==== Records for the task ====
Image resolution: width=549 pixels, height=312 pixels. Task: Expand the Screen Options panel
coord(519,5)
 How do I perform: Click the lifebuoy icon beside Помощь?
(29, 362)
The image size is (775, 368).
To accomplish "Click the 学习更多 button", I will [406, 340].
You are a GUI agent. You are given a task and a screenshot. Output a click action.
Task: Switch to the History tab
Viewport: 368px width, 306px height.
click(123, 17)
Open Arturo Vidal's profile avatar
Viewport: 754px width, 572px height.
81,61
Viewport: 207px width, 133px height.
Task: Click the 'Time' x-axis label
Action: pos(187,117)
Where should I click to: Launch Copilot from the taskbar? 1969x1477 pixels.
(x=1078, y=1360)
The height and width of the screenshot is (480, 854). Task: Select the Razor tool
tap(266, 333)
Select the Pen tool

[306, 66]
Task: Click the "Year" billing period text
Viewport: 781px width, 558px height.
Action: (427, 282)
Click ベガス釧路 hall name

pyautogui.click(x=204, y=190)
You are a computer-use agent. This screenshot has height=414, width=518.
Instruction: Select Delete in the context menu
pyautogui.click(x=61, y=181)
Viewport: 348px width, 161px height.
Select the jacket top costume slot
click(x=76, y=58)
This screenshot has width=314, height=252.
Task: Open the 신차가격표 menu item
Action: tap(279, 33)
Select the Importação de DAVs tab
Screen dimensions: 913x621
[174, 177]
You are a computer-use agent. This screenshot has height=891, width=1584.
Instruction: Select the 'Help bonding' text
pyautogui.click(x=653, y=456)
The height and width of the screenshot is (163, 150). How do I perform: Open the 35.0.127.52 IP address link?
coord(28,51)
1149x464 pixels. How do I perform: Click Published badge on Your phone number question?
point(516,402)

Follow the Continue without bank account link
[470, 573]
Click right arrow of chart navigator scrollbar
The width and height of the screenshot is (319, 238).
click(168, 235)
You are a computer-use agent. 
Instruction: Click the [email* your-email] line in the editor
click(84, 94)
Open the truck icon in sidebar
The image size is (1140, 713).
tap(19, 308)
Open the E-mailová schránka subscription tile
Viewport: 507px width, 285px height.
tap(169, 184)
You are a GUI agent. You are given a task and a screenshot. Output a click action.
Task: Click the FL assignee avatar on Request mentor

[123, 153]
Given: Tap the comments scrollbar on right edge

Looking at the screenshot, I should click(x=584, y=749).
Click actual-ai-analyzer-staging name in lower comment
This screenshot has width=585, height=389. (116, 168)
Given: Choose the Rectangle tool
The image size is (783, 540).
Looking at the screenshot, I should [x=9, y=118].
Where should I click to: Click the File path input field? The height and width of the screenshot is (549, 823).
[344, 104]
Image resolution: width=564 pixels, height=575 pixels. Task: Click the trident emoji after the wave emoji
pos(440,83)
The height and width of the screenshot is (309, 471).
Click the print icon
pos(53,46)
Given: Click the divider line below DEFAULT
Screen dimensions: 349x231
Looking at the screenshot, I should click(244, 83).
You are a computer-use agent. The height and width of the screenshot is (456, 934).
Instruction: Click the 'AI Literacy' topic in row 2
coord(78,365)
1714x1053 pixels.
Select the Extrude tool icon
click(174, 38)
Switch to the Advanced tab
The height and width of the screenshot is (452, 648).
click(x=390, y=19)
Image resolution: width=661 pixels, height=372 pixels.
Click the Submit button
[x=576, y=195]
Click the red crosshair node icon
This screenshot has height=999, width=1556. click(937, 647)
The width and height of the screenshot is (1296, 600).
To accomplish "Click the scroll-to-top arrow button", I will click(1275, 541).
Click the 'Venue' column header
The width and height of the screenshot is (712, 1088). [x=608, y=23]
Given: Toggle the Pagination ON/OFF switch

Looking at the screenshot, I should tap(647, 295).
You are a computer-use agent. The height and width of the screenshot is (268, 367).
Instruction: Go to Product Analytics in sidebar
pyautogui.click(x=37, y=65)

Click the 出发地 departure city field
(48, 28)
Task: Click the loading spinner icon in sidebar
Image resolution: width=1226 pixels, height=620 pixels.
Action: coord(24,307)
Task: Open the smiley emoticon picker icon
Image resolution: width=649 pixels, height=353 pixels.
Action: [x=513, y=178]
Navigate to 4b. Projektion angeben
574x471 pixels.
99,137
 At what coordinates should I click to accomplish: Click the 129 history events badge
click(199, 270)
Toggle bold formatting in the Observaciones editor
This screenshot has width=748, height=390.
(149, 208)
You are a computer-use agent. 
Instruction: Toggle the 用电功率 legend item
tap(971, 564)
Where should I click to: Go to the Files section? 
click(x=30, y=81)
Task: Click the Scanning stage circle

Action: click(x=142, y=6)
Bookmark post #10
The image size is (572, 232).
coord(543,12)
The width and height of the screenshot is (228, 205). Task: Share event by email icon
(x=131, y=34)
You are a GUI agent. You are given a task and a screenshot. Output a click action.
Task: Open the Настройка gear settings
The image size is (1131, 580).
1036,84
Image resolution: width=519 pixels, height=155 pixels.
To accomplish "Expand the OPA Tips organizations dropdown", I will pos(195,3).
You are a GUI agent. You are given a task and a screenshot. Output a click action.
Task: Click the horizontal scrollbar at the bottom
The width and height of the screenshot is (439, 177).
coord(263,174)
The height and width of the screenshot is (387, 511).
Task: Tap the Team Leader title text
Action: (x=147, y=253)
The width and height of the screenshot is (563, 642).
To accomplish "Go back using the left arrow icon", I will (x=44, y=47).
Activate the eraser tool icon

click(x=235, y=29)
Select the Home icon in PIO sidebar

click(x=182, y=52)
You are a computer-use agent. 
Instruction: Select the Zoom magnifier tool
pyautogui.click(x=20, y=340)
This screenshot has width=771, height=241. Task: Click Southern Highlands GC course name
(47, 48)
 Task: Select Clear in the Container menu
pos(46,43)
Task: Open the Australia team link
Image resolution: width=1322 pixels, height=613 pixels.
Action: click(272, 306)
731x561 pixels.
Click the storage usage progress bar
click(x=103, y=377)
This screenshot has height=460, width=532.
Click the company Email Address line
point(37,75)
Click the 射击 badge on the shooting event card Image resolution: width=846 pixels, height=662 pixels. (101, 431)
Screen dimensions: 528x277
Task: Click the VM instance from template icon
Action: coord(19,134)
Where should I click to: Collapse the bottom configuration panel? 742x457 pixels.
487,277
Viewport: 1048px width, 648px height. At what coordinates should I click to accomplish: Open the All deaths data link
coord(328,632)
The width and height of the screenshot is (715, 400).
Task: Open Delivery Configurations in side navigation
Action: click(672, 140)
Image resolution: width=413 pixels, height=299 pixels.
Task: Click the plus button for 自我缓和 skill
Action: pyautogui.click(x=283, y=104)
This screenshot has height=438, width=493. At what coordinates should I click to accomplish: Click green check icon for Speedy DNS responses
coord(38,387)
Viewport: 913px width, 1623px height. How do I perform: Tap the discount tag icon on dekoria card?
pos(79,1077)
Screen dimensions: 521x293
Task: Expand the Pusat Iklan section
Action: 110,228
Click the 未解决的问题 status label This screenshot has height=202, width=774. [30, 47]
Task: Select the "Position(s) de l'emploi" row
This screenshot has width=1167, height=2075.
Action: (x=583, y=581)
====
Directions
Your task is to repeat the data exactly; please include every line.

Solution to this task
Image resolution: width=549 pixels, height=312 pixels. Task: Expand the Screen Options panel
coord(519,5)
 How do I perform: Click the lifebuoy icon beside Помощь?
(29, 362)
The image size is (775, 368).
To accomplish "Click the 学习更多 button", I will [406, 340].
You are a GUI agent. You are given a task and a screenshot. Output a click action.
Task: Switch to the History tab
Viewport: 368px width, 306px height.
click(123, 17)
Open Arturo Vidal's profile avatar
Viewport: 754px width, 572px height.
81,61
Viewport: 207px width, 133px height.
Task: Click the 'Time' x-axis label
Action: pos(187,117)
Where should I click to: Launch Copilot from the taskbar? 1969x1477 pixels.
(x=1078, y=1360)
The height and width of the screenshot is (480, 854). Task: Select the Razor tool
tap(266, 333)
Select the Pen tool

[306, 66]
Task: Click the "Year" billing period text
Viewport: 781px width, 558px height.
Action: (427, 282)
Click ベガス釧路 hall name

pyautogui.click(x=204, y=190)
You are a computer-use agent. This screenshot has height=414, width=518.
Instruction: Select Delete in the context menu
pyautogui.click(x=61, y=181)
Viewport: 348px width, 161px height.
Select the jacket top costume slot
click(x=76, y=58)
This screenshot has width=314, height=252.
Task: Open the 신차가격표 menu item
Action: tap(279, 33)
Select the Importação de DAVs tab
Screen dimensions: 913x621
[174, 177]
You are a computer-use agent. This screenshot has height=891, width=1584.
Instruction: Select the 'Help bonding' text
pyautogui.click(x=653, y=456)
The height and width of the screenshot is (163, 150). How do I perform: Open the 35.0.127.52 IP address link?
coord(28,51)
1149x464 pixels. How do I perform: Click Published badge on Your phone number question?
point(516,402)

Follow the Continue without bank account link
[470, 573]
Click right arrow of chart navigator scrollbar
The width and height of the screenshot is (319, 238).
click(168, 235)
You are a computer-use agent. 
Instruction: Click the [email* your-email] line in the editor
click(84, 94)
Open the truck icon in sidebar
The image size is (1140, 713).
tap(19, 308)
Open the E-mailová schránka subscription tile
Viewport: 507px width, 285px height.
tap(169, 184)
You are a GUI agent. You are given a task and a screenshot. Output a click action.
Task: Click the FL assignee avatar on Request mentor

[123, 153]
Given: Tap the comments scrollbar on right edge

Looking at the screenshot, I should click(x=584, y=749).
Click actual-ai-analyzer-staging name in lower comment
This screenshot has width=585, height=389. (116, 168)
Given: Choose the Rectangle tool
The image size is (783, 540).
Looking at the screenshot, I should [x=9, y=118].
Where should I click to: Click the File path input field? The height and width of the screenshot is (549, 823).
[344, 104]
Image resolution: width=564 pixels, height=575 pixels. Task: Click the trident emoji after the wave emoji
pos(440,83)
The height and width of the screenshot is (309, 471).
Click the print icon
pos(53,46)
Given: Click the divider line below DEFAULT
Screen dimensions: 349x231
Looking at the screenshot, I should click(244, 83).
You are a computer-use agent. The height and width of the screenshot is (456, 934).
Instruction: Click the 'AI Literacy' topic in row 2
coord(78,365)
1714x1053 pixels.
Select the Extrude tool icon
click(174, 38)
Switch to the Advanced tab
The height and width of the screenshot is (452, 648).
click(x=390, y=19)
Image resolution: width=661 pixels, height=372 pixels.
Click the Submit button
[x=576, y=195]
Click the red crosshair node icon
This screenshot has height=999, width=1556. click(937, 647)
The width and height of the screenshot is (1296, 600).
To accomplish "Click the scroll-to-top arrow button", I will click(1275, 541).
Click the 'Venue' column header
The width and height of the screenshot is (712, 1088). [x=608, y=23]
Given: Toggle the Pagination ON/OFF switch

Looking at the screenshot, I should tap(647, 295).
You are a computer-use agent. The height and width of the screenshot is (268, 367).
Instruction: Go to Product Analytics in sidebar
pyautogui.click(x=37, y=65)

Click the 出发地 departure city field
(48, 28)
Task: Click the loading spinner icon in sidebar
Image resolution: width=1226 pixels, height=620 pixels.
Action: coord(24,307)
Task: Open the smiley emoticon picker icon
Image resolution: width=649 pixels, height=353 pixels.
Action: [x=513, y=178]
Navigate to 4b. Projektion angeben
574x471 pixels.
99,137
 At what coordinates should I click to accomplish: Click the 129 history events badge
click(199, 270)
Toggle bold formatting in the Observaciones editor
This screenshot has width=748, height=390.
(149, 208)
You are a computer-use agent. 
Instruction: Toggle the 用电功率 legend item
tap(971, 564)
Where should I click to: Go to the Files section? 
click(x=30, y=81)
Task: Click the Scanning stage circle

Action: click(x=142, y=6)
Bookmark post #10
The image size is (572, 232).
coord(543,12)
The width and height of the screenshot is (228, 205). Task: Share event by email icon
(x=131, y=34)
You are a GUI agent. You are given a task and a screenshot. Output a click action.
Task: Open the Настройка gear settings
The image size is (1131, 580).
1036,84
Image resolution: width=519 pixels, height=155 pixels.
To accomplish "Expand the OPA Tips organizations dropdown", I will pos(195,3).
You are a GUI agent. You are given a task and a screenshot. Output a click action.
Task: Click the horizontal scrollbar at the bottom
The width and height of the screenshot is (439, 177).
coord(263,174)
The height and width of the screenshot is (387, 511).
Task: Tap the Team Leader title text
Action: (x=147, y=253)
The width and height of the screenshot is (563, 642).
To accomplish "Go back using the left arrow icon", I will (x=44, y=47).
Activate the eraser tool icon

click(x=235, y=29)
Select the Home icon in PIO sidebar

click(x=182, y=52)
You are a computer-use agent. 
Instruction: Select the Zoom magnifier tool
pyautogui.click(x=20, y=340)
This screenshot has width=771, height=241. Task: Click Southern Highlands GC course name
(47, 48)
 Task: Select Clear in the Container menu
pos(46,43)
Task: Open the Australia team link
Image resolution: width=1322 pixels, height=613 pixels.
Action: click(272, 306)
731x561 pixels.
Click the storage usage progress bar
click(x=103, y=377)
This screenshot has height=460, width=532.
Click the company Email Address line
point(37,75)
Click the 射击 badge on the shooting event card Image resolution: width=846 pixels, height=662 pixels. (101, 431)
Screen dimensions: 528x277
Task: Click the VM instance from template icon
Action: coord(19,134)
Where should I click to: Collapse the bottom configuration panel? 742x457 pixels.
487,277
Viewport: 1048px width, 648px height. At what coordinates should I click to accomplish: Open the All deaths data link
coord(328,632)
The width and height of the screenshot is (715, 400).
Task: Open Delivery Configurations in side navigation
Action: click(672, 140)
Image resolution: width=413 pixels, height=299 pixels.
Task: Click the plus button for 自我缓和 skill
Action: pyautogui.click(x=283, y=104)
This screenshot has height=438, width=493. At what coordinates should I click to accomplish: Click green check icon for Speedy DNS responses
coord(38,387)
Viewport: 913px width, 1623px height. How do I perform: Tap the discount tag icon on dekoria card?
pos(79,1077)
Screen dimensions: 521x293
Task: Expand the Pusat Iklan section
Action: 110,228
Click the 未解决的问题 status label This screenshot has height=202, width=774. [30, 47]
Task: Select the "Position(s) de l'emploi" row
This screenshot has width=1167, height=2075.
Action: (x=583, y=581)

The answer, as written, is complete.